A. In wild type, photoreceptor neurons (ELAV, magenta) differentiate clustered around central R8 cells (SENSELESS, green). Arrowhead indicates column 0 within the morphogenetic furrow, where single R8 cells are first individually resolved. Anterior to the left. B. In GMR-p21, photoreceptor differentiation is first observed in column 2, as in wild type (compare panel A). C. In wild type, cone cells (CUT, magenta) are first detected around ommatidia in column 10. D. Cone cells are detected no earlier in GMR-p21, despite not having to divide before differentiating.

Figure 4

A In wild type, photoreceptor neurons (ELAV, magenta) differentiate clustered around central R8 cells (SENSELESS, green). Arrowhead indicates column 0 within the morphogenetic furrow, anterior to the left. B. Reduced N function causes recruitment of additional neurons (ELAV, magenta).
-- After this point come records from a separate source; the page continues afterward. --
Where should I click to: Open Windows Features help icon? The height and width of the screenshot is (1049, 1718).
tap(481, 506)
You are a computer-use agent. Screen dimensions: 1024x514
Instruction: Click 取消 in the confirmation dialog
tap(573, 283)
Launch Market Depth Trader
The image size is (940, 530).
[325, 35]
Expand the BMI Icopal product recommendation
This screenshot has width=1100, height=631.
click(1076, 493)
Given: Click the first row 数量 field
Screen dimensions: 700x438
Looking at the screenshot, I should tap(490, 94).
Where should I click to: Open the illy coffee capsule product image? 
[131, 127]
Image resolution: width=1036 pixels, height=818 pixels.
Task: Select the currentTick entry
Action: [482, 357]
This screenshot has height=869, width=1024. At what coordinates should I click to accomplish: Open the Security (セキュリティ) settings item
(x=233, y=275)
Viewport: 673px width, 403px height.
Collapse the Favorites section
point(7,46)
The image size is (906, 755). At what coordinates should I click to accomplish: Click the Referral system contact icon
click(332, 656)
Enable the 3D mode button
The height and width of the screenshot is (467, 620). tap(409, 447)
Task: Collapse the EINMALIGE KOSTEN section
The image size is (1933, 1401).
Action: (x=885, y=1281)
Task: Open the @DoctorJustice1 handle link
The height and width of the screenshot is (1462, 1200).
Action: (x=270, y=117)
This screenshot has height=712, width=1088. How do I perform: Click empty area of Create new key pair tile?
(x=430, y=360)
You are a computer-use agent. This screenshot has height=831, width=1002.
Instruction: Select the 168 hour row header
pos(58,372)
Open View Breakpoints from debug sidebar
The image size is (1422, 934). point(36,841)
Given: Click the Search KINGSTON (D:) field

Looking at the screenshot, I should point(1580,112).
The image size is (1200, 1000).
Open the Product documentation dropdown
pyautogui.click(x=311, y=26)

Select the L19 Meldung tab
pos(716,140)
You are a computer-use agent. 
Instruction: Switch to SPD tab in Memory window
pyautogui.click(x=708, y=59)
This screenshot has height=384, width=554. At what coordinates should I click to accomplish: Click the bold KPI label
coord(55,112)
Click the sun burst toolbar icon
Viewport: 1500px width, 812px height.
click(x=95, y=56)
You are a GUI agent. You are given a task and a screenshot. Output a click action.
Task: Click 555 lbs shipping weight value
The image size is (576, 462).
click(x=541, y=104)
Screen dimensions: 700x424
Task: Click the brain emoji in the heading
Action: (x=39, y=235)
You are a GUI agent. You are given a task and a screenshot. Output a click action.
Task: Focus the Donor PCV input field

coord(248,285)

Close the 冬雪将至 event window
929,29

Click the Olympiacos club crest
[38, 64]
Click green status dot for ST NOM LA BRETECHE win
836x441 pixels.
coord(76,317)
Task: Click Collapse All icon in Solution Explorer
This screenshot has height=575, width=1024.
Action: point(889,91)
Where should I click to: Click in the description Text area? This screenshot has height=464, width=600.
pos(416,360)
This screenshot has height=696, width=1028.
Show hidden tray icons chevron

Not all label with the R8 marker Senseless(green). Many are associated with large clusters of R8 cells (arrows). Additional neurons are also recruited by ommatidia that contain single R8 cells, however (arrowhead). Such recruitment reflects N function after R8 cell patterns has been finalized in column 0. C. Ectopic non-R8 neurons are EGFR dependent. When egfr function is reduced in addition to N, the only extra neurons are R8's. D-F. Ectopic expression on N-DN does little to interfere with normal neurogenesis, or with ectopic neurogenesis in response to activated RasV12.

Figure 5

A. In wild type, photoreceptor neurons (ELAV, magenta) differentiate clustered around central R8 cells (SENSELESS, green). Yellow bar indicates columns 1–4, corresponding to the Second Mitotic Wave. B. GMR-RasV12 promotes ectopic neurogenesis posterior to column 5 (eg arrow). Between columns 2–4 most ommatidia (72%) had the normal number of ELAV-positive cells, and only 0.50 extra neurons per ommatidium were seen on average. C. Reduced N signaling results in ectopic R8 specification within the morphogenetic furrow. An average of 0.36 extra neurons were seen in column 4 where R8 cells were unaffected(eg arrow; see also Figure 4B). 68% of the ommatidia in column 4 had the normal number of ELAV-positive cells. There are many more ectopic neurons anteriorly, but as columns 2–3 contained many R8 cells it is unclear how many other neurons differentiated as a direct consequence of loss of N function and how many were recruited by R8's. D. GMR-RasV12 promotes more and earlier ectopic neurogenesis when N function is reduced (compare panel B). Arrow indicates extra ELAV-positive cells around ommatidia with single R8 cells. There were 4.1 extra ELAV positive neurons per ommatidium, on average, and in some preparations all the cells appeared to be ELAV positive.